И теперь они должны были действовать, опираясь на этот книжный опыт и на собственное разумение и понимание обстановки и условий, которые продиктовала им жизнь, а главное - на зов горячих своих сердец, на чувства сыновней обязанности перед отчизной. Они поступали так потому, что не могли поступить иначе; потому, что все они были комсомольцами, детьми своей страны, своего самого лучшего на свете строя.
Старшему, Володе Пронину, было двадцать четыре года. Самым большим военным специалистом считался сержант Красной Армии Петр Нечиталюк, стройный, восточного типа юноша со смуглым лицом, густым смоляным чубом и горячими, цыганскими глазами.
Первый и единственный раз собрались они все вместе на, так сказать, организационное собрание в воскресенье.
В хату бабки Федоры прошли незаметно, по одному.
Кто через базарную площадь, а кто совхозной дорогой.
Потом, когда случалось Максиму вспоминать это собрание, он видел перед собой прежде всего их сосредоточенные лица. И глаза их, будто обращенные в собственную душу, - уверенно-спокойный, все оценивающий взгляд, деловой, совсем не детский вид.
Никто из них, даже восторженный Сенька, не говорил громких слов. Никто и словом не обмолвился об опасности, которая их подстерегает, никто не предупреждал о сохранении тайны, о верности организации даже в самый страшный час. В час, который, может быть, страшнее смерти... Никто не говорил об этом, не повторял слова присяги, потому что никто им эту присягу не сочинил, а сами они не догадались. Она жила, эта присяга, в сердцах, как нечто совершенно естественное, неотделимое от их жизни и от того, что они собирались делать. Потому и говорили они не о ненависти к врагу, не о верности долгу, родине.
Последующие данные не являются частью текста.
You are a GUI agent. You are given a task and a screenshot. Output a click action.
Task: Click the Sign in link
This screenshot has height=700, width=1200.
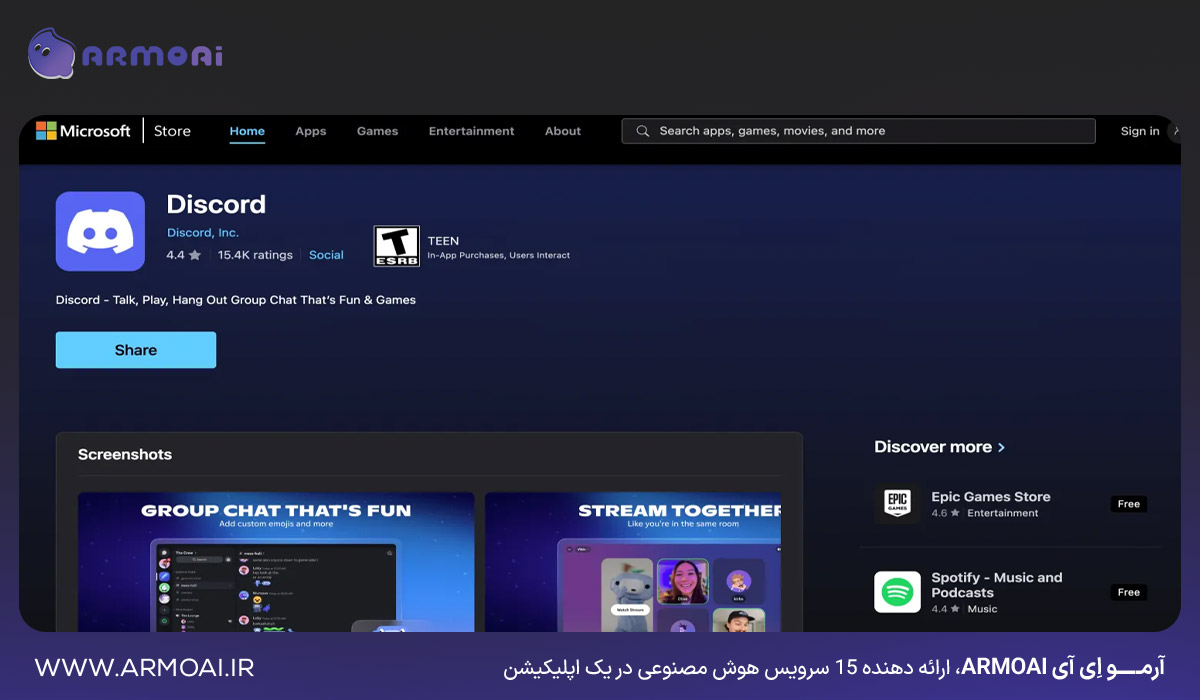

По-деловому тихо, но горячо обсуждали будущую свою программу, которую заранее, применительно к местным условиям, разработал Максим, наметив цель, задачи и направление главного удара.
- Надо, чтобы они не имели ни минуты покоя, - говорил Максим. - Каждый день напоминать, что мы настороже, что мы не успокоимся, пока жив будет хоть один оккупант... Не давать им спокойно спать, ходить, есть, жить! Ясно? Они должны бояться, дрожать и озираться по сторонам, даже если нас и близко не будет. И главное - помощь фронту. Оттягивать побольше сил, саботировать, срывать снабжение. Они хотят вывезти нашу пшеницу? Нe дадим им пшеницы! Саботировать, растаскивать, раздавать населению, жечь! Они хотят восстановить станцию и мост? Сорвать им строительство! Хотят выкопать свеклу? Пускай в поле вымерзнет! Не дать им восстановить завод! А если все-таки восстановят - снова взорвать! Людей наших гонять будут на строительство?
Что ж, и мы туда пойдем, будем говорить с людьми, направим куда нужно народную ненависть. За Леней - эмтээсовская молодежь, а через нее агитировать в селах, в колхозах. Горецкому идти на станцию или на завод. Петру - на железную дорогу. Трудно нам будет иной раз.
Ведь за каждого убитого фашиста десятки наших расстреляют, будут жечь села. Это так. Но трудно только начать. Увидите, мы еще доживем до того времени, когда их начнут здесь убивать не поодиночке, когда они целыми эшелонами к своему "Mein Cott'y" взлетать будут...
Однако наивно было бы думать, что все это сделает, поднимет на свои плечи одна их пятерка. Ясно, что нет.